M131
Effect of lignins from different lignocellulosic materials on adsorption of enzyme components
Monday, April 28, 2014
Exhibit/Poster Hall, lower level (Hilton Clearwater Beach)
Non-productive cellulase adsorption onto lignin has been always deemed as having a negative impact during enzymatic hydrolysis of lignocellulosic feedstocks. Therefore, understanding of enzyme–lignin interactions is essential for the development of enzyme mixtures and genetically modified of plant and enzyme. Mill Wood Lignin(WML) from six different lignocellulosic biomass (aspen, pine, corn stover, kenaf and two Arabidopsis lines: wild-type and SALK mutant of fah1) were prepared to investigate the effect of the lignin characteristics on adsorption of enzyme components.
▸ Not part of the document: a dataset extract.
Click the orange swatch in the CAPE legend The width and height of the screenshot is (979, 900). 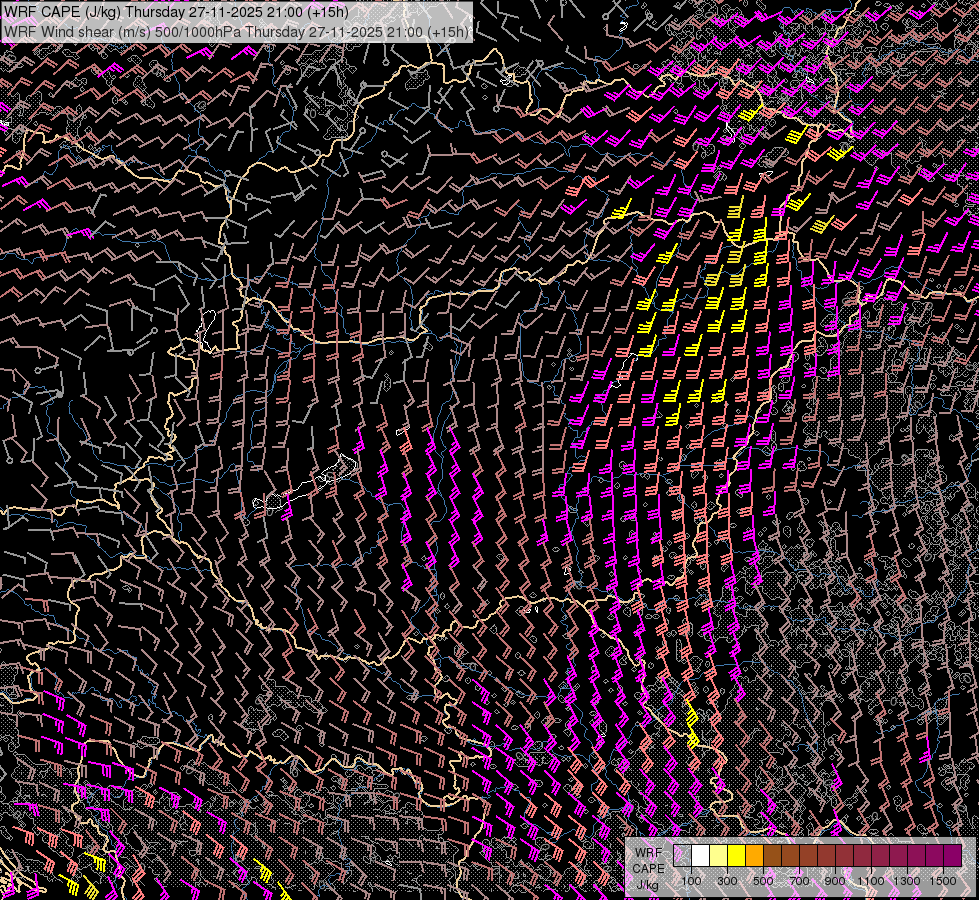point(754,856)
It was found that lignin sources affected enzyme adsorption by structural features like functional groups and lignin composition. Guaiacyl (G) lignin had higher adsorption capacity on enzyme than syringyl (S) lignin. The low S/G ratio and high uniform lignin fragment size had good correlation with the high adsorption capacity. The higher content of phenolic hydroxyl groups, lower content of carboxylic acid groups resulted in the stronger adsorption affinity for corn stover lignin than kenaf lignin and aspen lignin. The lower aliphatic hydroxyl, by reducing hydrophobic interactions, could explain for the higher adsorption capacity of pine lignin than corn stover lignin. The behavior of mono-component enzyme resulted in adsorption was also studied and found that cellobiohydrolase (CBH) and xylanase were most adsorbed by all lignins, endoglucanase (EG) showed less inhibition, and β-glucosidase (BG) was least affected by lignins, indicating the important role of carbohydrate binding module (CBM) in protein adsorption.